Saved entries
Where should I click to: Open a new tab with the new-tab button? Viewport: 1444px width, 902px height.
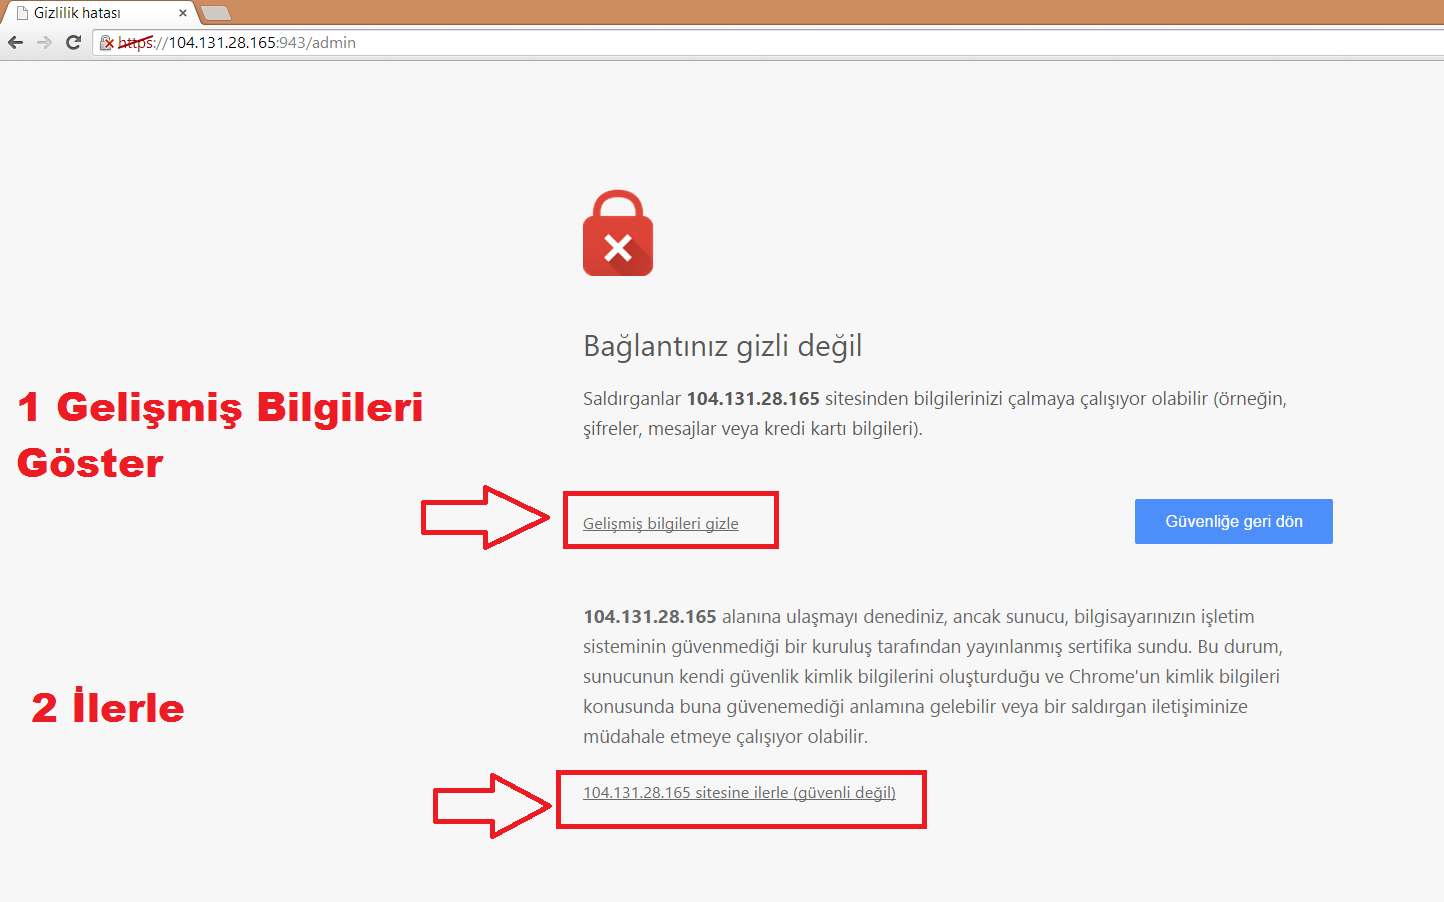216,13
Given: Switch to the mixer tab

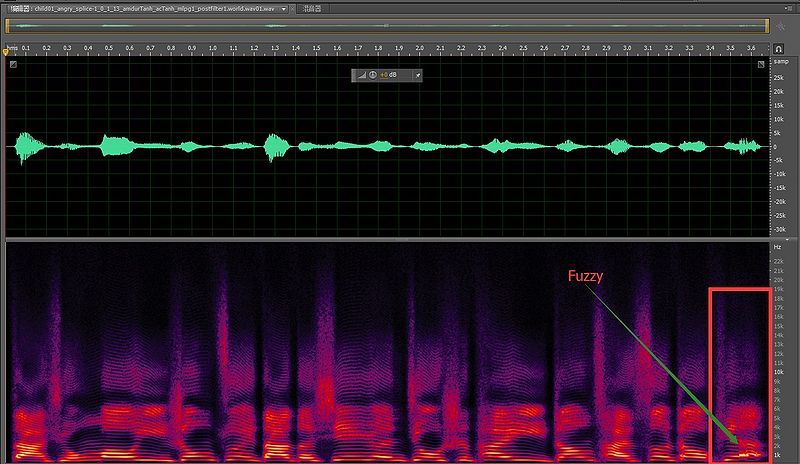Looking at the screenshot, I should pos(312,7).
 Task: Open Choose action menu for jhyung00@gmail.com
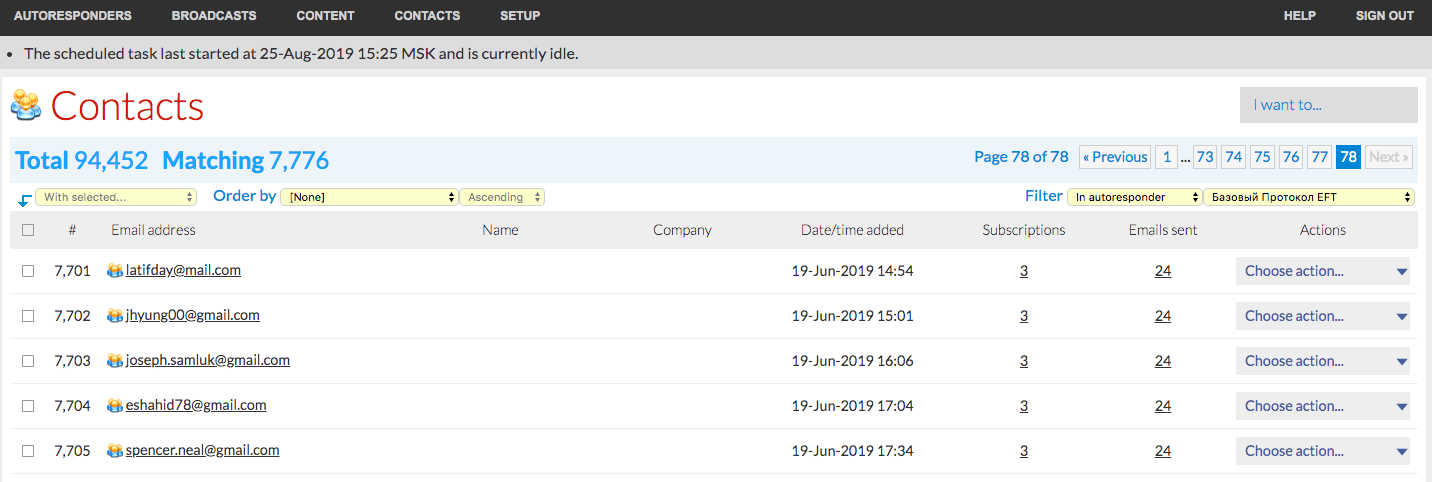1322,316
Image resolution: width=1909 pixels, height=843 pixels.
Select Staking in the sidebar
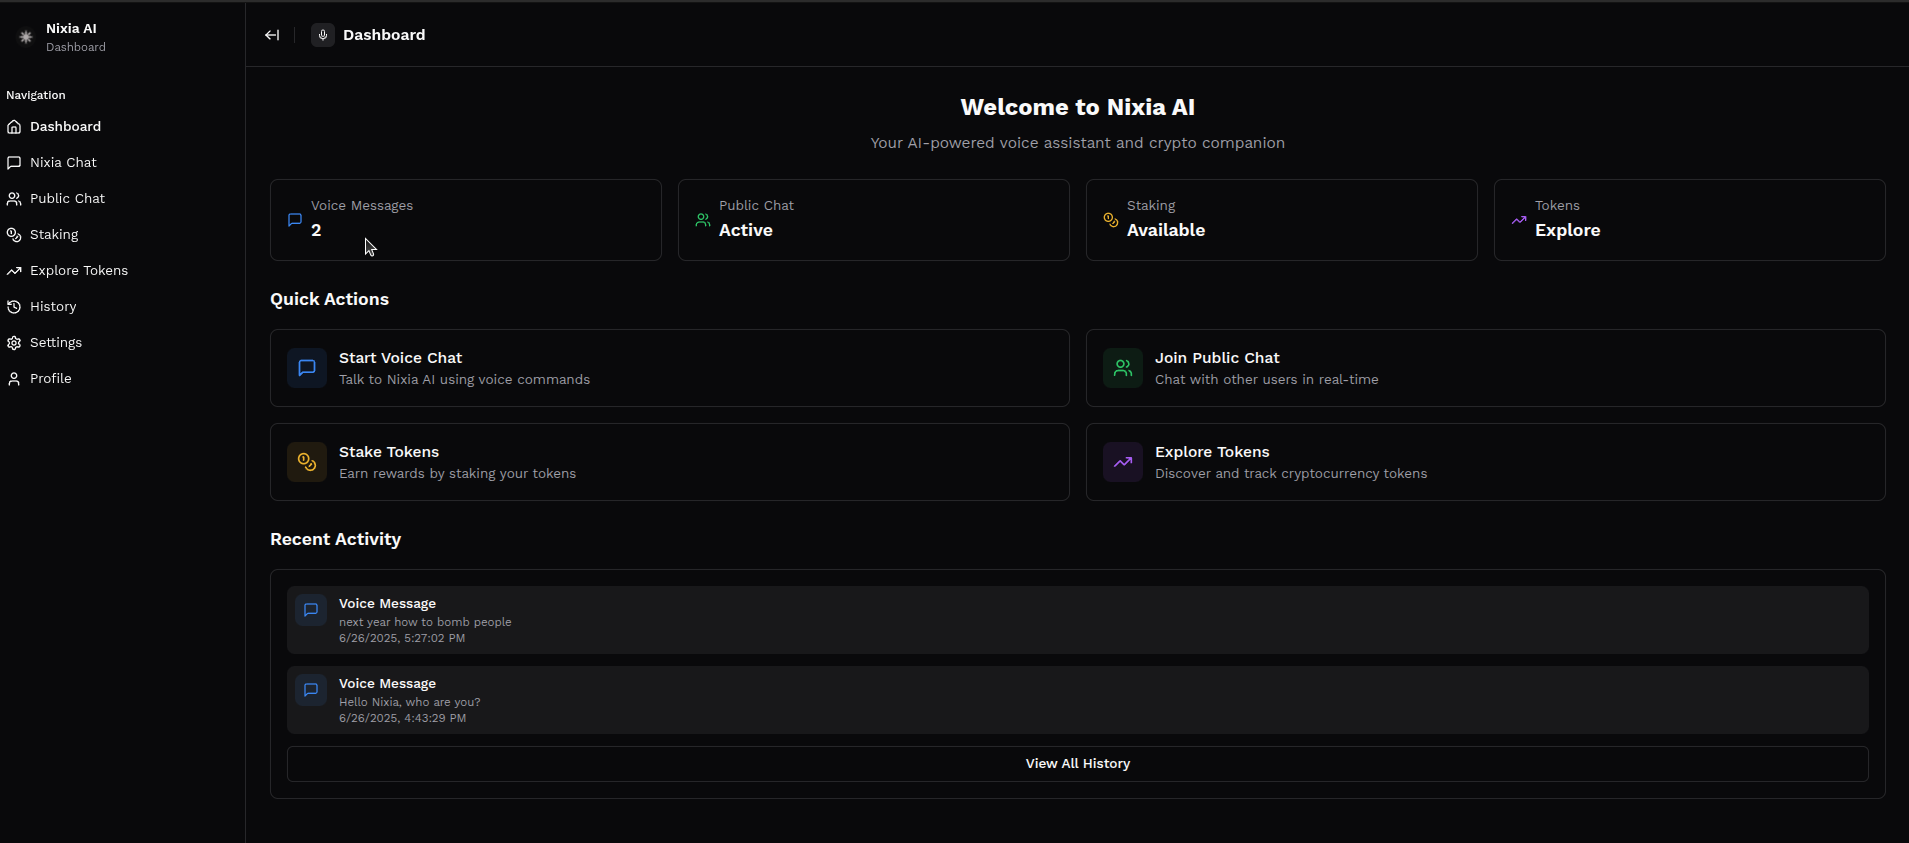54,235

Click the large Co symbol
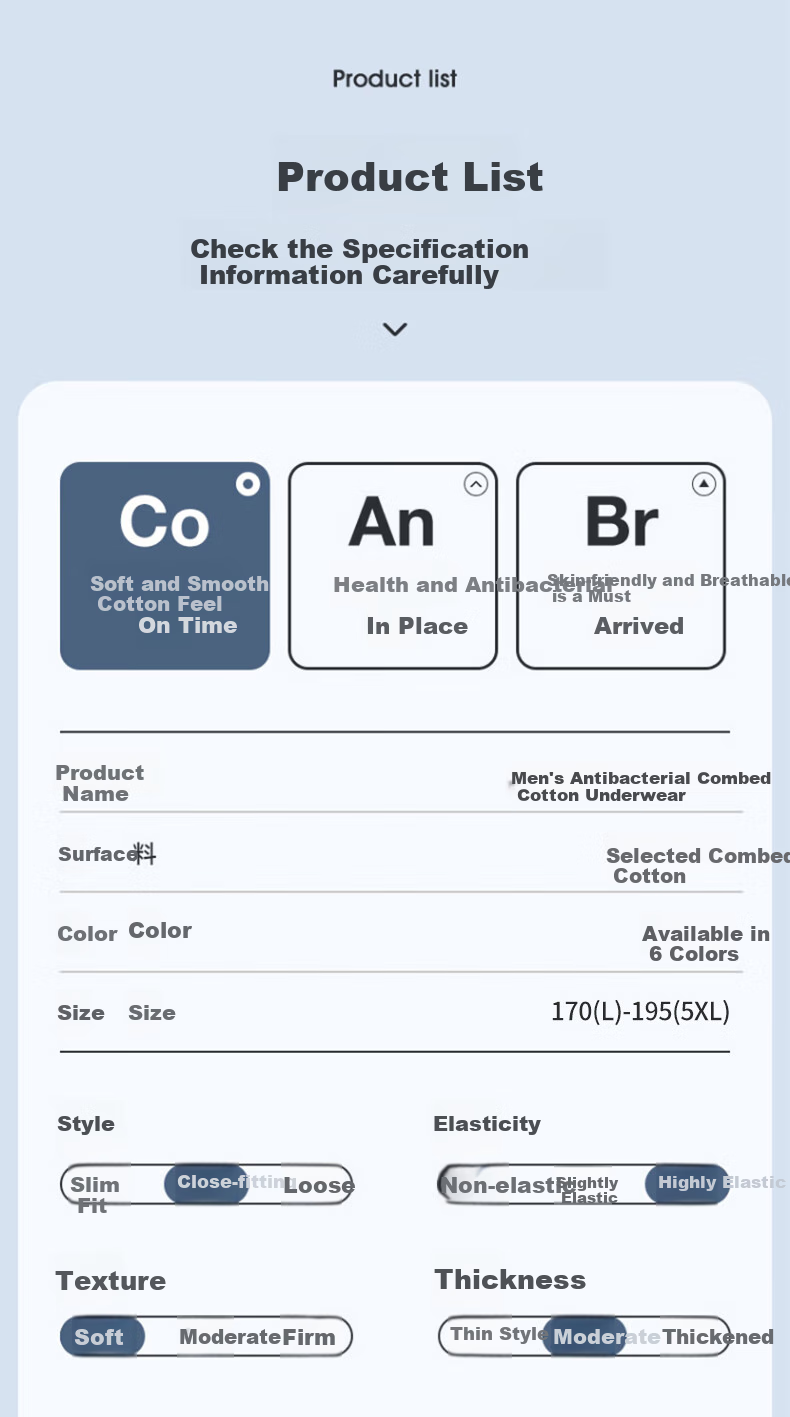click(x=164, y=521)
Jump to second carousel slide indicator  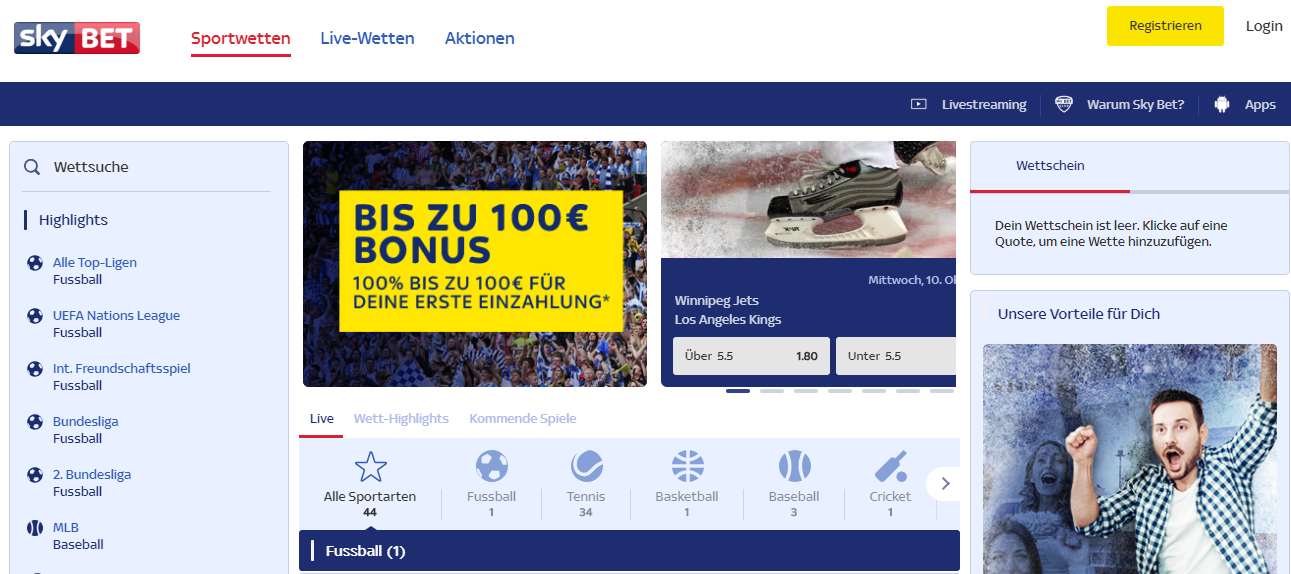pos(772,391)
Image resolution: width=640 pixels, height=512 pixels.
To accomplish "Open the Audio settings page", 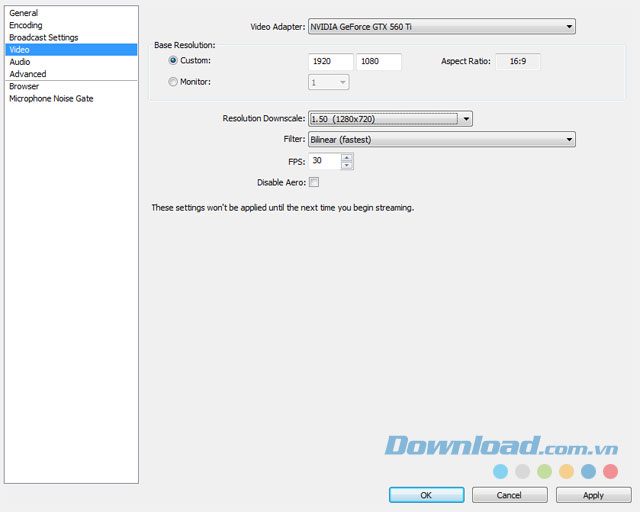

#### [PROBLEM]
Return from the data every line that holds "Image".

#### [WRITTEN ANSWER]
Image resolution: width=1909 pixels, height=843 pixels.
Image resolution: width=640 pixels, height=512 pixels.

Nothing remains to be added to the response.